Despite being such a resounding success in terms of turnout, the tournament was viewed as highly controversial at the time, a feature which contributed to it being all but erased from the history books. Copa 71 is a documentary film which tells the story of this competition, unpacking the stories of the incredible women who participated in it. But if you’ve never heard of this story before, don’t worry, neither had Copa 71 directors Rachel Ramsay & James Erskine, until their producer, Victoria Gregory, told them about it. 


“Her husband had been listening to the radio when one of the England players was on air and was doing a call out to try and track down the team-mates she hadn’t seen for 47 years… She couldn’t believe the story and neither could we. But when we began digging we realised how extraordinary it was… and how untold – it took us many months to track down footage and the players, but pretty much from the get go we knew it was a story that needed to be told.” 


Attitudes towards women’s sport are changing rapidly but, as the film reminds you throughout, over 50 years ago  – during the height of the women’s liberation movement  –  things were very different. Although it is almost certainly not the only women’s event of its kind to be silenced in such a way, it is likely the biggest by some margin, making it the perfect subject for such a film.


“112,000 people at the final makes it the biggest ever crowd to this day at a women’s sporting event. The international nature of it and the volume of the participants means the scale is pretty unique – but we also know the injustices that have been perpetrated are just as meaningful for smaller events, or more individual achievements – we’ve no doubt there is a wealth of stories to be uncovered.”

Ramsay and Erskine have worked on many sports documentary projects together in the past, but uncovering footage for this one of a kind event from such a different age of media proved a unique challenge for the pair. 


“It’s hard to know what was a cover up, what was negligence and what was a symptom of the times. In the internet age where we are used to having footage of all events all the time, it’s hard to remember that back in the day many things were only shown once on analogue television, that newspapers were the next day’s chip papers.

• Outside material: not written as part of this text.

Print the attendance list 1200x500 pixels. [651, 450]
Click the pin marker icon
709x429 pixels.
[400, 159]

So there were a number of factors lined up against us… it’s thanks to a large team working in many different countries that we were able to delve deep into both commercial collections and private collections to piece the story together.”

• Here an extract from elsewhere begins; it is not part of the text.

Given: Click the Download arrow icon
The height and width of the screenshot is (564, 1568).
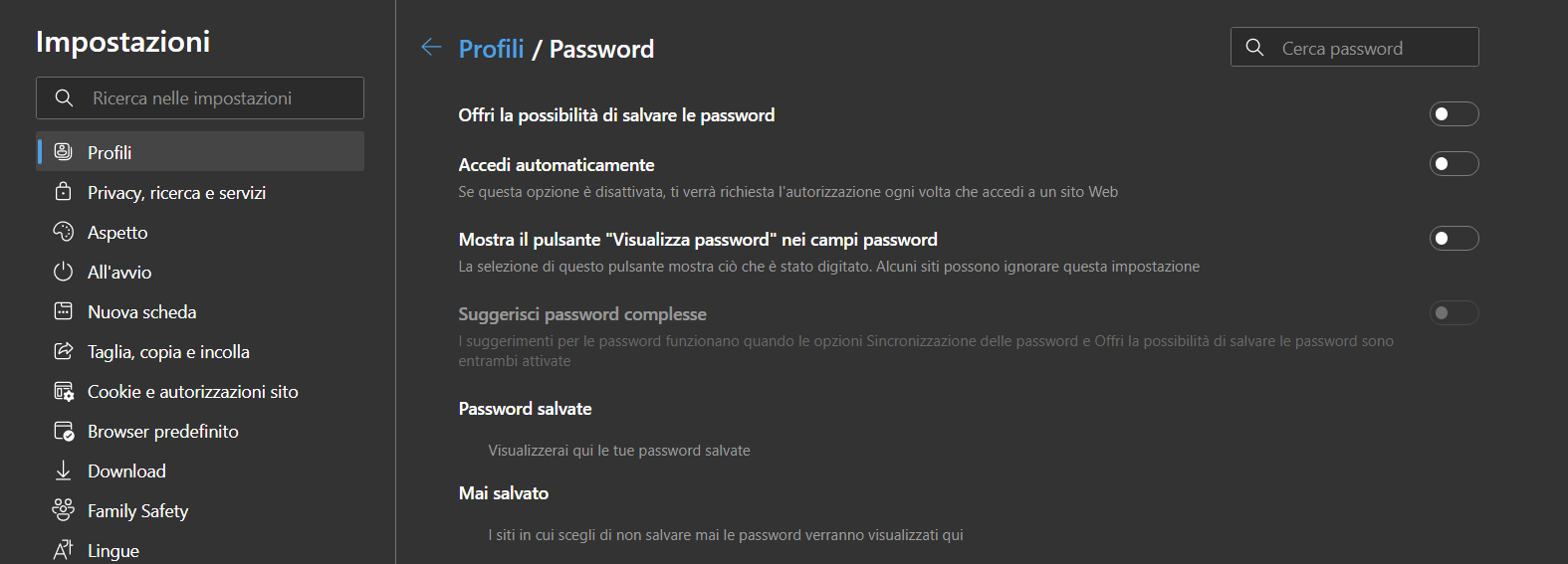Looking at the screenshot, I should [x=64, y=470].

The movie naturally maintains a key focus on heavy issues involving women’s empowerment and disempowerment. But its direction and pacing help to maintain a lighthearted appeal throughout and prevent this complex subject matter from weighing down the overall tone of the film. 

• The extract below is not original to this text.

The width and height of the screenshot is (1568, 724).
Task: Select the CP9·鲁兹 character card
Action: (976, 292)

“We wanted to tell a story that was about hearts, not minds, a story that took the audience on an emotional journey and cleaved close to the lived experiences, the highs and lows of the very real women who lived this story. We also wanted to show that what united these women was greater than what divided them.”


“That threw up challenges in the edit – most sports stories are set up in a way where you root for one team or another, we wanted our story to unfold in a way that you wanted everyone to win. By building a narrative where the political dimension was revealed by the contributors passing the baton one to another, we were able to outline the issues of disempowerment and injustice by showing them as a collective and keeping a jaunty pace to the film.”

Despite working in the past with some of the world’s biggest sporting names, including the likes of Jürgen Klopp and Sachin Tendulkar, Ramsay and Erskine had a completely different experience working with the ‘stars’ of the 1971 world cup. 


“I’d say we’re lucky to have worked with Tendulkar and Klopp in some depth that allowed us to penetrate the mask and also the various handlers and agents to get to the real men. But for sure the women who speak in this tale have lived very different lives, they speak as the “have nots” rather than the “haves”, they speak from the experience of disappointment not success. It was brilliant the warmth they shared in telling their stories, often from a point of view of pain. Their undimmed passion for the games they played even 50 years on, shows just how much this meant to each of these remarkable athletes. Giving them back their story feels like a wonderful achievement.”


Copa 71 released in NZ theatres last month and is now showing in cinemas across the country, but only for a limited season. Head along to your nearest screening to learn even more about the greatest sporting story you’ve never heard of.